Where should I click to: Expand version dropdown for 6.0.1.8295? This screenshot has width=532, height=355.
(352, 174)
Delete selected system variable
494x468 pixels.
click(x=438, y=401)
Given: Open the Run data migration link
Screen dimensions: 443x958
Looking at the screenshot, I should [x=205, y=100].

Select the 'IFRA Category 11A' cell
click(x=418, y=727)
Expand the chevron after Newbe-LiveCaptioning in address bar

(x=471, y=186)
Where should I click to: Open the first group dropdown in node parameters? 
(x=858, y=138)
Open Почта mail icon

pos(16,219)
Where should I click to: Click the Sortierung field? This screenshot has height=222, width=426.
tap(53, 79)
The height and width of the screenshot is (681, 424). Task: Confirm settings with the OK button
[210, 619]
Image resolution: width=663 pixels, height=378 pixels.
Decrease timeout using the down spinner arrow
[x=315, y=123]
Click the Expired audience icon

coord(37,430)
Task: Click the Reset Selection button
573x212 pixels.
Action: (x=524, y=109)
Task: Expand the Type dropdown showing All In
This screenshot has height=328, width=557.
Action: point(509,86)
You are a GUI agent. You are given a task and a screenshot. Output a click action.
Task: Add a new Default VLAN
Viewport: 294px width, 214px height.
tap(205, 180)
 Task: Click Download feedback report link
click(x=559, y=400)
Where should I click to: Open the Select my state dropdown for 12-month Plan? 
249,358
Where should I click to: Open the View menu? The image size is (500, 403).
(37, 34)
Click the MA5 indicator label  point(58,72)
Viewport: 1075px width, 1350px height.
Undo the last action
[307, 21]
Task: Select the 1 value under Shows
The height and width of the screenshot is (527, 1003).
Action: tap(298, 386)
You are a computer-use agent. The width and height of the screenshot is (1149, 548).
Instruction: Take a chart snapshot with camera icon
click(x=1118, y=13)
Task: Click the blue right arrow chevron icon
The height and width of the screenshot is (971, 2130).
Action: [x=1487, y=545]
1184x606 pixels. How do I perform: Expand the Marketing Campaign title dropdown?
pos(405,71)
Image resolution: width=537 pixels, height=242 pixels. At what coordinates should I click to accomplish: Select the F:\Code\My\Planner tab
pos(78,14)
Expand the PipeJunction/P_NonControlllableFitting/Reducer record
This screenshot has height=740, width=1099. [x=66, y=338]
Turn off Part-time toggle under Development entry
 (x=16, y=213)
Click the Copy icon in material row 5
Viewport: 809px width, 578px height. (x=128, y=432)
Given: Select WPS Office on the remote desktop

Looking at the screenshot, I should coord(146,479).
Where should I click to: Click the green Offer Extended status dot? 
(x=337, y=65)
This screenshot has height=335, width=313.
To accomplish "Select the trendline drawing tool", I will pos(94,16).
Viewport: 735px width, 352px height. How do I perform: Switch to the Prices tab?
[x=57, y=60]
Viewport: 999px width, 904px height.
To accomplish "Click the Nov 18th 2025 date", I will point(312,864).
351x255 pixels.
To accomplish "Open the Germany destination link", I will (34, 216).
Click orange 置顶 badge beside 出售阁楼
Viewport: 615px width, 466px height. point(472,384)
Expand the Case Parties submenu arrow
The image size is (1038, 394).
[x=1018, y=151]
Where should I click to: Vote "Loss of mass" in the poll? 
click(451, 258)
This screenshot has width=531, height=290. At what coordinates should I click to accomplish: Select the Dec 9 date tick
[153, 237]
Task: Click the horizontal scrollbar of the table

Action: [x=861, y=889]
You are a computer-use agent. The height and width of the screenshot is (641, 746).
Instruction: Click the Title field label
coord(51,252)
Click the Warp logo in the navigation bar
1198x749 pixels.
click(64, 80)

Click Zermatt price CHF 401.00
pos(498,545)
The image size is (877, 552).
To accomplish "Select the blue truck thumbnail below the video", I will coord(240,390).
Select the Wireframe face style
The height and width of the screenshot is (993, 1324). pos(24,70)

※ ※ ※

* Work instructions: Please copy out the data above exactly.

* Answer box:
Where should I click to: Expand version dropdown for 6.0.1.8295? This screenshot has width=532, height=355.
(352, 174)
Delete selected system variable
494x468 pixels.
click(x=438, y=401)
Given: Open the Run data migration link
Screen dimensions: 443x958
Looking at the screenshot, I should [x=205, y=100].

Select the 'IFRA Category 11A' cell
click(x=418, y=727)
Expand the chevron after Newbe-LiveCaptioning in address bar

(x=471, y=186)
Where should I click to: Open the first group dropdown in node parameters? 
(x=858, y=138)
Open Почта mail icon

pos(16,219)
Where should I click to: Click the Sortierung field? This screenshot has height=222, width=426.
tap(53, 79)
The height and width of the screenshot is (681, 424). Task: Confirm settings with the OK button
[210, 619]
Image resolution: width=663 pixels, height=378 pixels.
Decrease timeout using the down spinner arrow
[x=315, y=123]
Click the Expired audience icon

coord(37,430)
Task: Click the Reset Selection button
573x212 pixels.
Action: (x=524, y=109)
Task: Expand the Type dropdown showing All In
This screenshot has height=328, width=557.
Action: point(509,86)
You are a GUI agent. You are given a task and a screenshot. Output a click action.
Task: Add a new Default VLAN
Viewport: 294px width, 214px height.
tap(205, 180)
 Task: Click Download feedback report link
click(x=559, y=400)
Where should I click to: Open the Select my state dropdown for 12-month Plan? 
249,358
Where should I click to: Open the View menu? The image size is (500, 403).
(37, 34)
Click the MA5 indicator label  point(58,72)
Viewport: 1075px width, 1350px height.
Undo the last action
[307, 21]
Task: Select the 1 value under Shows
The height and width of the screenshot is (527, 1003).
Action: tap(298, 386)
You are a computer-use agent. The width and height of the screenshot is (1149, 548).
Instruction: Take a chart snapshot with camera icon
click(x=1118, y=13)
Task: Click the blue right arrow chevron icon
The height and width of the screenshot is (971, 2130).
Action: [x=1487, y=545]
1184x606 pixels. How do I perform: Expand the Marketing Campaign title dropdown?
pos(405,71)
Image resolution: width=537 pixels, height=242 pixels. At what coordinates should I click to accomplish: Select the F:\Code\My\Planner tab
pos(78,14)
Expand the PipeJunction/P_NonControlllableFitting/Reducer record
This screenshot has height=740, width=1099. [x=66, y=338]
Turn off Part-time toggle under Development entry
 (x=16, y=213)
Click the Copy icon in material row 5
Viewport: 809px width, 578px height. (x=128, y=432)
Given: Select WPS Office on the remote desktop

Looking at the screenshot, I should coord(146,479).
Where should I click to: Click the green Offer Extended status dot? 
(x=337, y=65)
This screenshot has height=335, width=313.
To accomplish "Select the trendline drawing tool", I will pos(94,16).
Viewport: 735px width, 352px height. How do I perform: Switch to the Prices tab?
[x=57, y=60]
Viewport: 999px width, 904px height.
To accomplish "Click the Nov 18th 2025 date", I will point(312,864).
351x255 pixels.
To accomplish "Open the Germany destination link", I will (34, 216).
Click orange 置顶 badge beside 出售阁楼
Viewport: 615px width, 466px height. point(472,384)
Expand the Case Parties submenu arrow
The image size is (1038, 394).
[x=1018, y=151]
Where should I click to: Vote "Loss of mass" in the poll? 
click(451, 258)
This screenshot has width=531, height=290. At what coordinates should I click to accomplish: Select the Dec 9 date tick
[153, 237]
Task: Click the horizontal scrollbar of the table

Action: [x=861, y=889]
You are a computer-use agent. The height and width of the screenshot is (641, 746).
Instruction: Click the Title field label
coord(51,252)
Click the Warp logo in the navigation bar
1198x749 pixels.
click(64, 80)

Click Zermatt price CHF 401.00
pos(498,545)
The image size is (877, 552).
To accomplish "Select the blue truck thumbnail below the video", I will coord(240,390).
Select the Wireframe face style
The height and width of the screenshot is (993, 1324). pos(24,70)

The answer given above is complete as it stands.